原文节选:
......

15 使用cookiejar读写cookie

新建Cookie2.py

#！/usr/bin/env python

import urllib.request
import http.cookiejar


filename = 'cookies.txt'
#定义保存cookie的文件
filename = 'cookies.txt'
cookie = http.cookiejar.LWPCookieJar(filename=filename)
handler = urllib.request.HTTPCookieProcessor(cookie)
opener = urllib.request.build_opener(handler)
response = opener.open('https://www.baidu.com')

cookie.save(ignore_discard=True,ignore_expires=True)


#读：
cookie = http.cookiejar.LWPCookieJar()
cookie.load(filename,ignore_discard=True,ignore_expires=True)
handler = urllib.request.HTTPCookieProcessor(cookie)
opener = urllib.request.build_opener(handler)
response = opener.open('http://www.baidu.com')
print(response.read().decode('utf-8'))

......

数据:
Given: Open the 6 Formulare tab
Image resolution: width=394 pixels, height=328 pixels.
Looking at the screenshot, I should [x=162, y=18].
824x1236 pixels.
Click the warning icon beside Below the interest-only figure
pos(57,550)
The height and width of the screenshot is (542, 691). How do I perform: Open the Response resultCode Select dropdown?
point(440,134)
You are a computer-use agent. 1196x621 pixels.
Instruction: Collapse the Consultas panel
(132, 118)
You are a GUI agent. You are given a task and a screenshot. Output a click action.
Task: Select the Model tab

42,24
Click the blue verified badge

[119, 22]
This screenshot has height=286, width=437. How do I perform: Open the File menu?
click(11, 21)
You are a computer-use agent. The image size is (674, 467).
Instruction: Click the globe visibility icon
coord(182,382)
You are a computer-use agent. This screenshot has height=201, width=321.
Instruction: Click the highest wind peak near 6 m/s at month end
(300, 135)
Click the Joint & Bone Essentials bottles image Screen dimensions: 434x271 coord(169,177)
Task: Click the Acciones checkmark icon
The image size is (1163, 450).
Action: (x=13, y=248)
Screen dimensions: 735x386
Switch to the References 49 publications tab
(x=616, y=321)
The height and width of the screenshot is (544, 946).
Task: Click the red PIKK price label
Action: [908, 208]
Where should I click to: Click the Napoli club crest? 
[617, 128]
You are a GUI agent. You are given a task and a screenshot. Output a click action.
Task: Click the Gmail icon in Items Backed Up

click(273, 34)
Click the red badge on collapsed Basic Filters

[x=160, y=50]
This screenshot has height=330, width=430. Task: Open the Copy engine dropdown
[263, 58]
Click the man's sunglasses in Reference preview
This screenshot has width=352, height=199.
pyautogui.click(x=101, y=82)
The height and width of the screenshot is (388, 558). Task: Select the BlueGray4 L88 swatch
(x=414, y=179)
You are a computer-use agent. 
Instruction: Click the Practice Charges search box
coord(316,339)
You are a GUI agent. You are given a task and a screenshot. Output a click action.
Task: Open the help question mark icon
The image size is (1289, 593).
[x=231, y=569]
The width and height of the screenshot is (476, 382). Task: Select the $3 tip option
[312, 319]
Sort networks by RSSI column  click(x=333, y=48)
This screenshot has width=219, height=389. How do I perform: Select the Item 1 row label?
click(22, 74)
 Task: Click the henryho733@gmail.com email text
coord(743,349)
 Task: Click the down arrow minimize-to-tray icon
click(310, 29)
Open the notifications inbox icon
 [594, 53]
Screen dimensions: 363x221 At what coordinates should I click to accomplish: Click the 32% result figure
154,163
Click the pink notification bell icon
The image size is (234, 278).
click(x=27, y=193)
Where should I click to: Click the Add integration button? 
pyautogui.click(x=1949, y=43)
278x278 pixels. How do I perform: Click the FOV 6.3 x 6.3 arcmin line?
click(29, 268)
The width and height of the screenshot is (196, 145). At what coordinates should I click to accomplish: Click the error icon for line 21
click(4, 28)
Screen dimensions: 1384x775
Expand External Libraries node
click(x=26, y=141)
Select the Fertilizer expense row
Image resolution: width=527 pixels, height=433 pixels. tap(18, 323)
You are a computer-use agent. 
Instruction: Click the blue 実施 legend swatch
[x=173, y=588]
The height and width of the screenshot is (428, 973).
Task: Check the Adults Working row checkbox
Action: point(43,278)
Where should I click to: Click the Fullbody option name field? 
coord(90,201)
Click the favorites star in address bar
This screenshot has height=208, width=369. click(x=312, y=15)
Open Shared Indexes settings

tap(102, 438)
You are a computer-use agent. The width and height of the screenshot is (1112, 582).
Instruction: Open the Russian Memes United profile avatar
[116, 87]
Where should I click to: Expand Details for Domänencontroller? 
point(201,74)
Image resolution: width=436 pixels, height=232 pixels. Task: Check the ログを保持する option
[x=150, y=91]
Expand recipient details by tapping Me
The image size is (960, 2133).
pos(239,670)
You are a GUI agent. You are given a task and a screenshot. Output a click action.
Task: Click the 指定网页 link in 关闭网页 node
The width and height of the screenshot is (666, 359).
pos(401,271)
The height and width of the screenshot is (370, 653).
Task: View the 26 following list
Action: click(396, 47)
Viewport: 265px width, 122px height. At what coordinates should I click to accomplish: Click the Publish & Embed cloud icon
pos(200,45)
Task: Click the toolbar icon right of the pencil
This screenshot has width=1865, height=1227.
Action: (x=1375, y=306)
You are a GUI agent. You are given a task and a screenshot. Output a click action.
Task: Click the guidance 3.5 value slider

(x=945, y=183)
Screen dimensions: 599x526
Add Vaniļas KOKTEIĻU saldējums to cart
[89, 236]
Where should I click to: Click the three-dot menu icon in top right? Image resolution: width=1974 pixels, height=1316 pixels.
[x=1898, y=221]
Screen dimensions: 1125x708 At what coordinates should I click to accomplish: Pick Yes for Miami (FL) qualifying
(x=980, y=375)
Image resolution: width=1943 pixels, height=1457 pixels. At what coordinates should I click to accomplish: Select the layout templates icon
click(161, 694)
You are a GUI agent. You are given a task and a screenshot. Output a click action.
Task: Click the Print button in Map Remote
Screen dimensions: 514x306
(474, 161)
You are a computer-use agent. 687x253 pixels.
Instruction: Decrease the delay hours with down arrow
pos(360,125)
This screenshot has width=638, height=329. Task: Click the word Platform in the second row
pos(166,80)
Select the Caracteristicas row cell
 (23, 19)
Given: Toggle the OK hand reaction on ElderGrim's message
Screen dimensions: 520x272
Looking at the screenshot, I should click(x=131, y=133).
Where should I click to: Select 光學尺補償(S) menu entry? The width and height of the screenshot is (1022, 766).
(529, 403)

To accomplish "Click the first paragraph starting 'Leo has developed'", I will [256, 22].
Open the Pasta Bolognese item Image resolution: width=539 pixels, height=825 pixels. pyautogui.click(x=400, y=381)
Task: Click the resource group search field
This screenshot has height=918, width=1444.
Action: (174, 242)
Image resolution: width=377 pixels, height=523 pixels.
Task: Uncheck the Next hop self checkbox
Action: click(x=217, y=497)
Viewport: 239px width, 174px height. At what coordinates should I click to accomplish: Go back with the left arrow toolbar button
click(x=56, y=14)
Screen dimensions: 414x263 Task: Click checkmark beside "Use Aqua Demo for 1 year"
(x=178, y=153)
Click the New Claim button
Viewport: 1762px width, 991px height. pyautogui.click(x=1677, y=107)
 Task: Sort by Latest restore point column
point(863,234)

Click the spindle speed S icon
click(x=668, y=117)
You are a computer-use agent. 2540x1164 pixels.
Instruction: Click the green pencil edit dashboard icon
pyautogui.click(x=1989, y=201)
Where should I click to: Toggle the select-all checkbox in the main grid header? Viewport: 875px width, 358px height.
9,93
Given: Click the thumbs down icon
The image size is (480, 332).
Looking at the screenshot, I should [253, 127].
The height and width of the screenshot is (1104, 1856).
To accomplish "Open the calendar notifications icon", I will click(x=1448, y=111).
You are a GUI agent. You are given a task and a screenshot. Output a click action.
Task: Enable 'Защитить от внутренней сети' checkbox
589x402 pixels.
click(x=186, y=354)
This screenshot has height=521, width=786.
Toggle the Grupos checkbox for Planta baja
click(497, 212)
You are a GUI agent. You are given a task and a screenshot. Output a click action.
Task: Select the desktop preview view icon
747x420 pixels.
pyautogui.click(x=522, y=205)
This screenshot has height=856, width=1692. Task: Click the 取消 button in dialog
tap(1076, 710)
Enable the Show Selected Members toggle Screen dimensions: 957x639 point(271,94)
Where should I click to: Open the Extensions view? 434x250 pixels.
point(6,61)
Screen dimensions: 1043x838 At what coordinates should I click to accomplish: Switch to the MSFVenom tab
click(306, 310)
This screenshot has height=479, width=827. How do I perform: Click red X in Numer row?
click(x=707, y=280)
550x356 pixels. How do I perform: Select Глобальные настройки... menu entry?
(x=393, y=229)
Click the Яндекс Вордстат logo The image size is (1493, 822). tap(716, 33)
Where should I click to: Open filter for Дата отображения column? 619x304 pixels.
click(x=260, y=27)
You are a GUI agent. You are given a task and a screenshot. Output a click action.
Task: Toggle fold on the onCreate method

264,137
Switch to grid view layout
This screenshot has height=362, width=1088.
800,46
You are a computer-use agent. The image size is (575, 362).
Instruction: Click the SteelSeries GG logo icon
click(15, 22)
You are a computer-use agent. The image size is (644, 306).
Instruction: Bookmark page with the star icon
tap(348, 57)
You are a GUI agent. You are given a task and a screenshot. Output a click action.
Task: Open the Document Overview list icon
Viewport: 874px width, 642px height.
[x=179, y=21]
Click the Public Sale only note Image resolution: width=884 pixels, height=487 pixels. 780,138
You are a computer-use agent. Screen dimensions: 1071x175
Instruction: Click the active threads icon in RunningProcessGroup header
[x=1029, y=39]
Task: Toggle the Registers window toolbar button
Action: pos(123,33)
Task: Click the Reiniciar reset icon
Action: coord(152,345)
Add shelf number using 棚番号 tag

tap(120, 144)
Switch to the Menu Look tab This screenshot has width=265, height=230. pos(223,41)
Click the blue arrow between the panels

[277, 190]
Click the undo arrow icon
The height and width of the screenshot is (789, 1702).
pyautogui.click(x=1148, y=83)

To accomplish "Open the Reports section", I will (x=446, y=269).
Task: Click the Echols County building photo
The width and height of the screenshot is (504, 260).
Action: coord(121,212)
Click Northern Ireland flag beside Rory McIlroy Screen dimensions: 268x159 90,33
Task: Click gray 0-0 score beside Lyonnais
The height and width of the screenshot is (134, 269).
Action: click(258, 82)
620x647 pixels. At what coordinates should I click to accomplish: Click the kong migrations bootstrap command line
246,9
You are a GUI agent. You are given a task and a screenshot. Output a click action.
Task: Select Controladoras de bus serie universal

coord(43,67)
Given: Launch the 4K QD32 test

......

你的任务: 能否从上面讲 cookiejar 读写 cookie 的原文节选中摘出一段，从含有“import urllib.request”的那处起，到“cookie.save(ignore_discard=True,ignore_expires=True)”止，一字不改？

完整解答:
import urllib.request
import http.cookiejar


filename = 'cookies.txt'
#定义保存cookie的文件
filename = 'cookies.txt'
cookie = http.cookiejar.LWPCookieJar(filename=filename)
handler = urllib.request.HTTPCookieProcessor(cookie)
opener = urllib.request.build_opener(handler)
response = opener.open('https://www.baidu.com')

cookie.save(ignore_discard=True,ignore_expires=True)